Catherine è molto diversa dalle altre protagoniste della Austen, ma nonostante ciò si rivela divertente, originale e capace di mettersi in gioco, scoprendo a sue spese le ipocrisie della società in cui vive, ma non per questo evita di mettersi in discussione o di scusarsi per i suoi errori.
All'inizio del romanzo la troviamo persa in un mondo fantastico, convinta di poter diventare un'eroina, come quelle di cui legge, ma è proprio l'esperienza che vive prima a Bath e poi nell'Abbazia a farla crescere e cambiare, rendendola sicuramente più matura e con i piedi per terra.

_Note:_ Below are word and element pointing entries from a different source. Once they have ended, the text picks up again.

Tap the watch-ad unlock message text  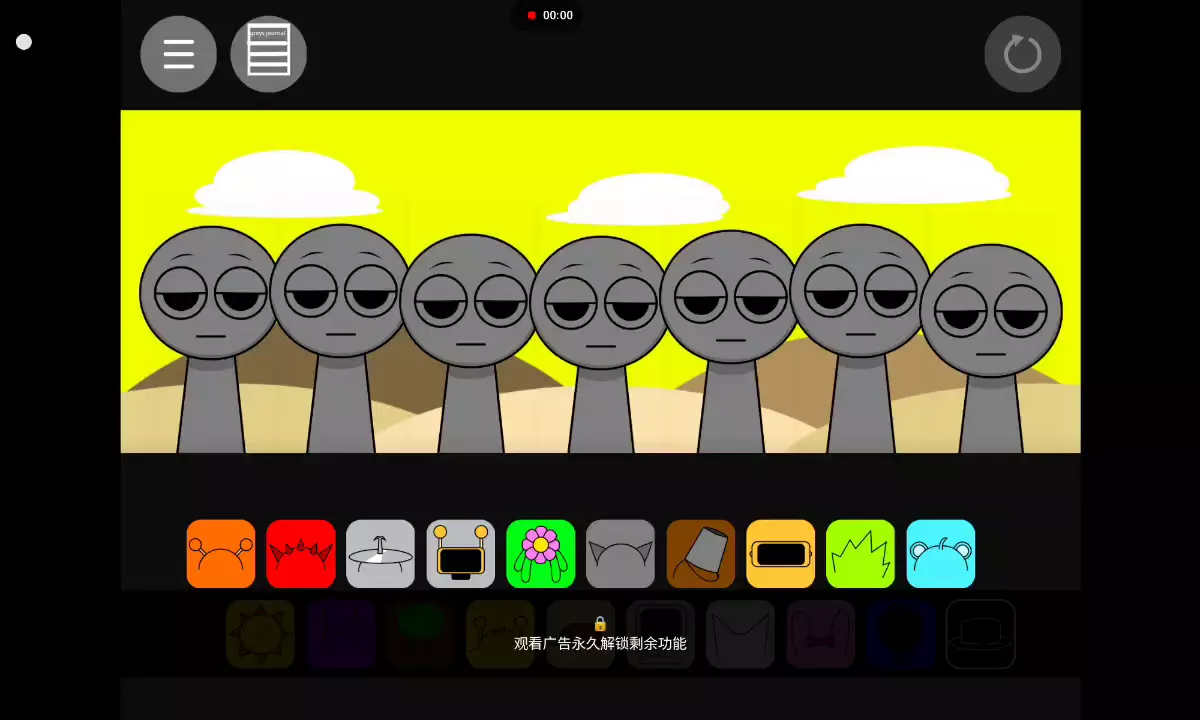(600, 643)
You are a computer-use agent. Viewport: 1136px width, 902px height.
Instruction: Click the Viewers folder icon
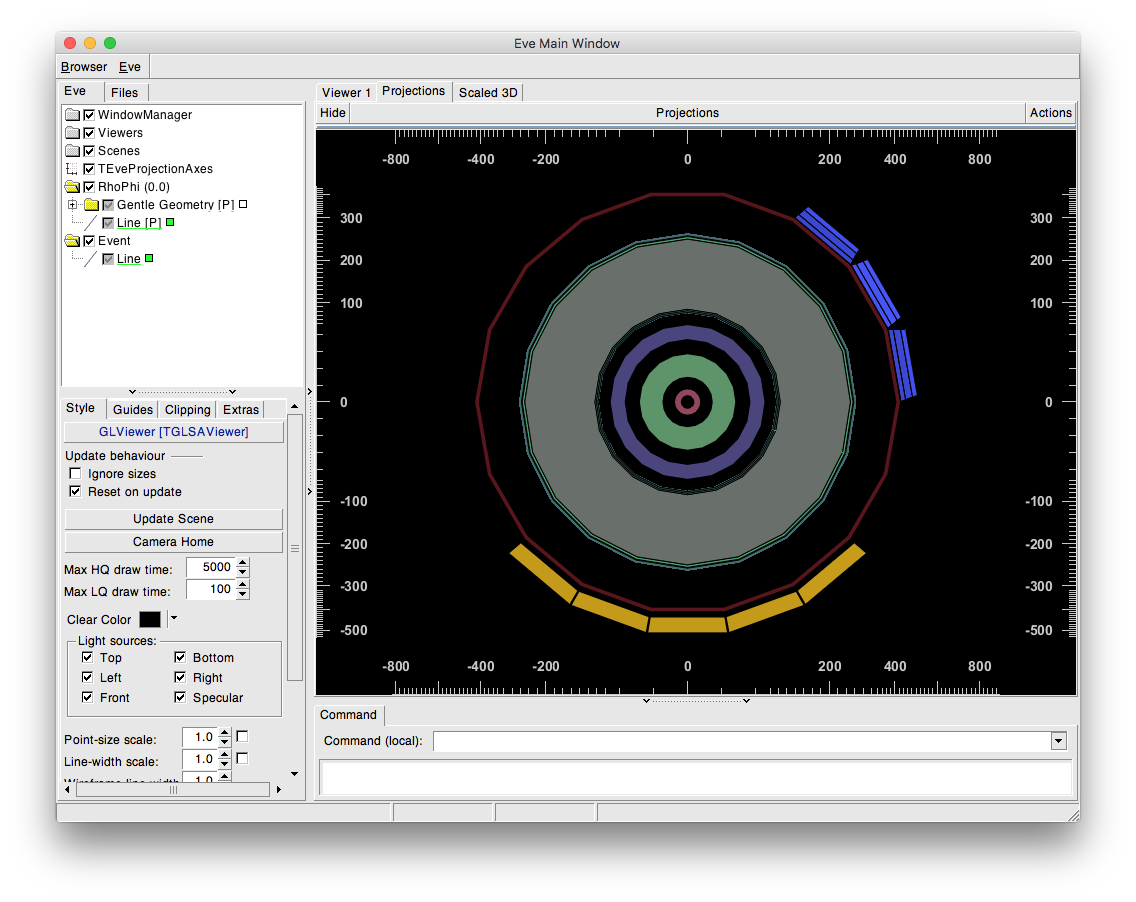tap(72, 132)
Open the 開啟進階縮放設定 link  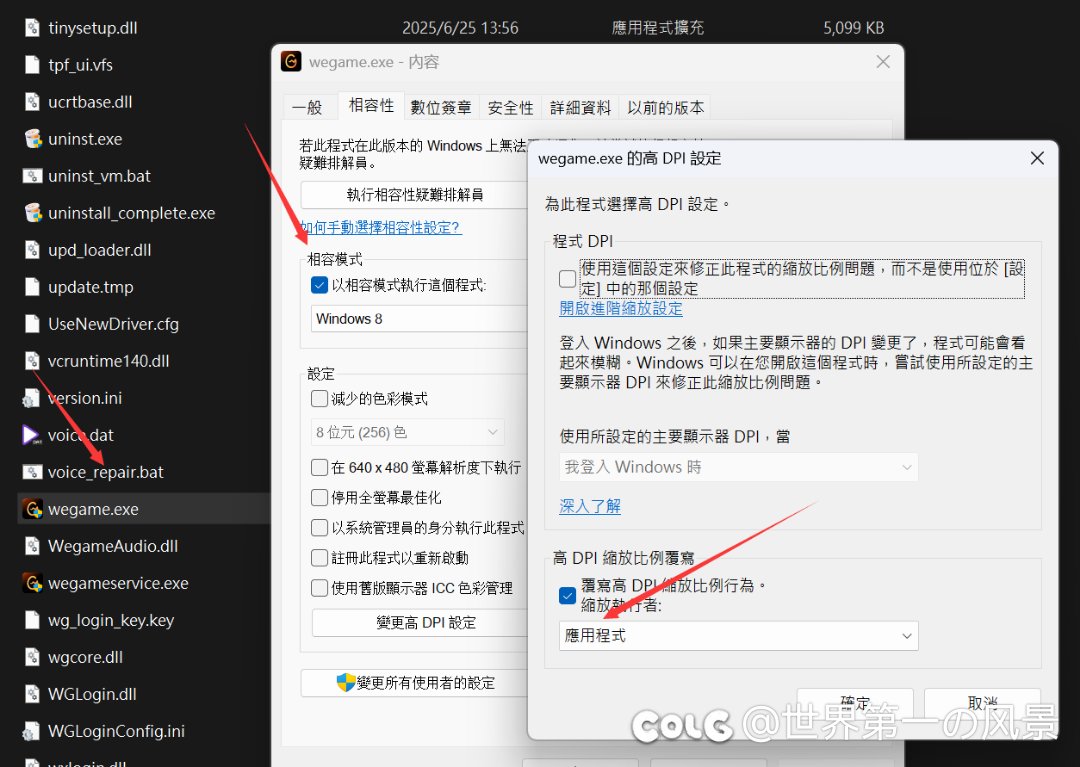[x=621, y=309]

Ma la maestria della Austen non si ritrova soltanto nel tratteggio della protagonista quanto anche nei personaggi con cui questa interagisce: innanzitutto Isabella Thorpe ed Eleanor Tilney, con cui Catherine stringe amicizia. Le due figure sono l'una l'opposto dell'altra: mentre Eleanor è timida e riservata, Isabella è simpatica, coinvolgente ed esuberante. Tuttavia, Isabella non ci mette molto a rivelarsi un'opportunista, mentre Eleanor un'amica fedele.

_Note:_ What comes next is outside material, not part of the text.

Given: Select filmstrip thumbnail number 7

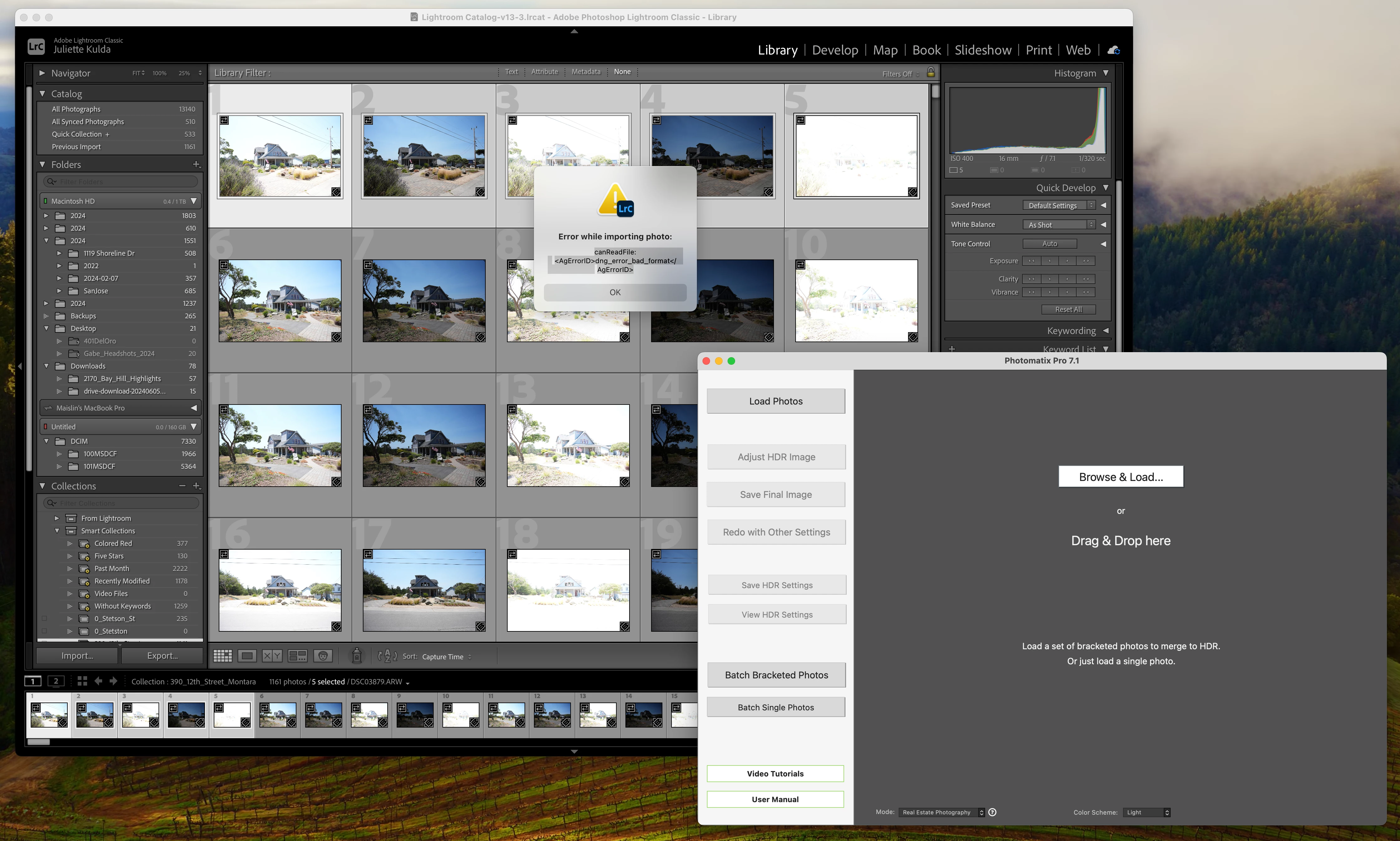Looking at the screenshot, I should point(323,715).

Anche due figure maschili sono messe nettamente in contrapposizione. Abbiamo da un lato John Thorpe, un giovane spaccone che crede di affascinare tutte le donne che ha intorno con molta facilità, sfoggiando le poche conoscenze che ha, mentre dall'altra c'è Henry Tilney, un uomo semplice, devoto ed intelligente, senza grandi aspirazioni e con i piedi per terra; tra lui e Catherine si instaura un legame particolare che non è tanto sentimentale quanto intellettuale, poiché è proprio henry, in alcuni casi, a far sì che Catherine apra gli occhi su quello che le succede intorno.

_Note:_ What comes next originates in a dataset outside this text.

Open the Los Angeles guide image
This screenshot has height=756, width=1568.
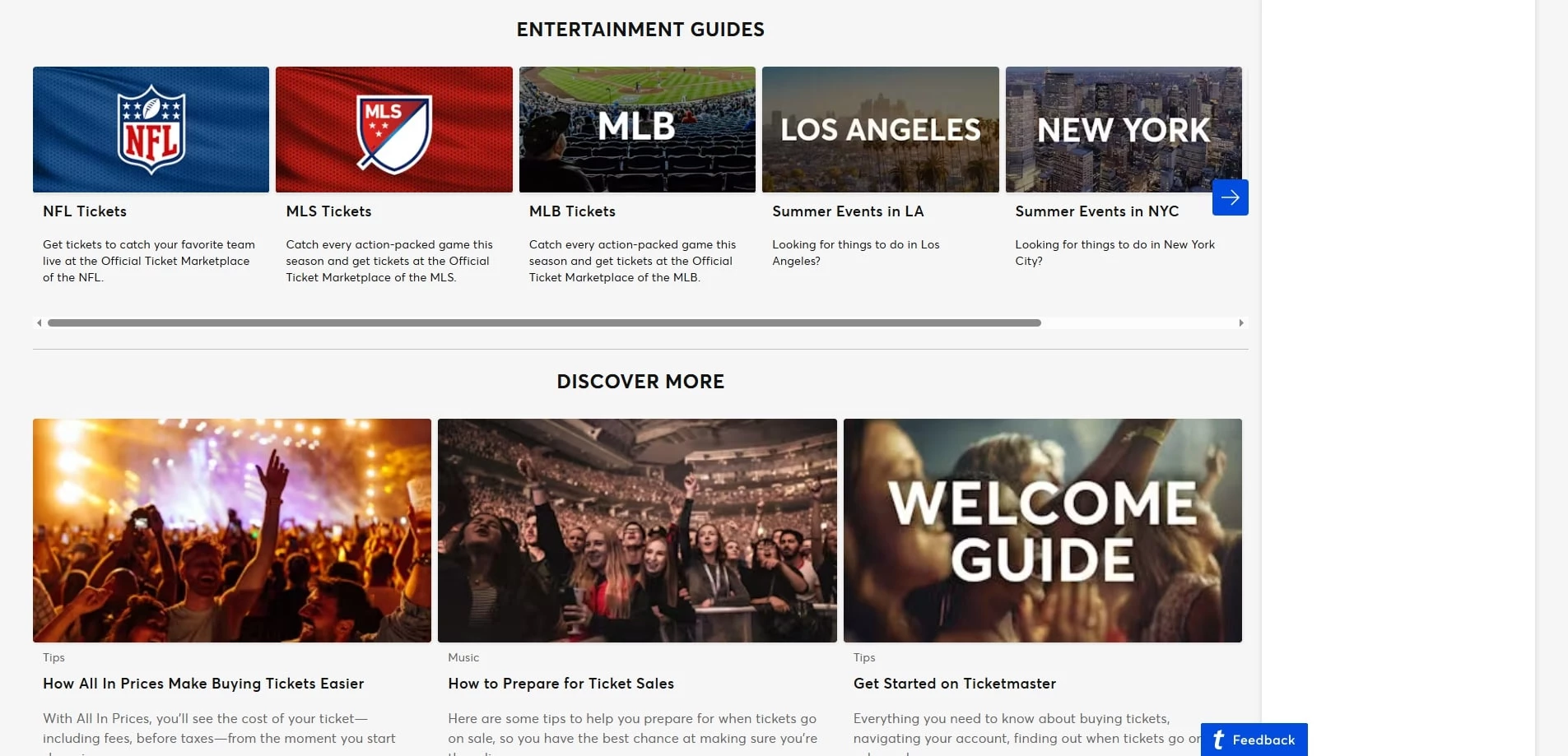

Ovviamente sono proprio Catherine ed Henry i protagonisti del lieto fine. Devo dire però, ancora una volta, dal finale sono rimasta delusa, e non perché sia un lieto fine, quanto per il fatto che risulta troppo breve rispetto all'intera narrazione. La stessa cosa succede negli altri romanzi della Auten che ho letto e devo dire che per me ogni volta risulta un po' destabilizzante, perché i libri si concludono troppo presto.
Tuttavia ho apprezzato moltissimo il romanzo, che si discosta nettamente dagli altri della Austen, che dimostra di avere una penna adatta anche per un genere parodistico, in cui sfodera uno stile graffiante, coinvolgente e divertente e in cui smaschera le ipocrisie della società del suo tempo, senza tuttavia far mancare un po' di romanticismo.

Il mio voto per questo romanzo è quattro riccetti e mezzo!
Per gli appassionati della Austen e di questo romanzo in particolare, poi, non posso fare a meno di consigliarvi di vedere l'adattamento del 2007, i cui protagonisti sono Felicity Jones e J.J. Feild.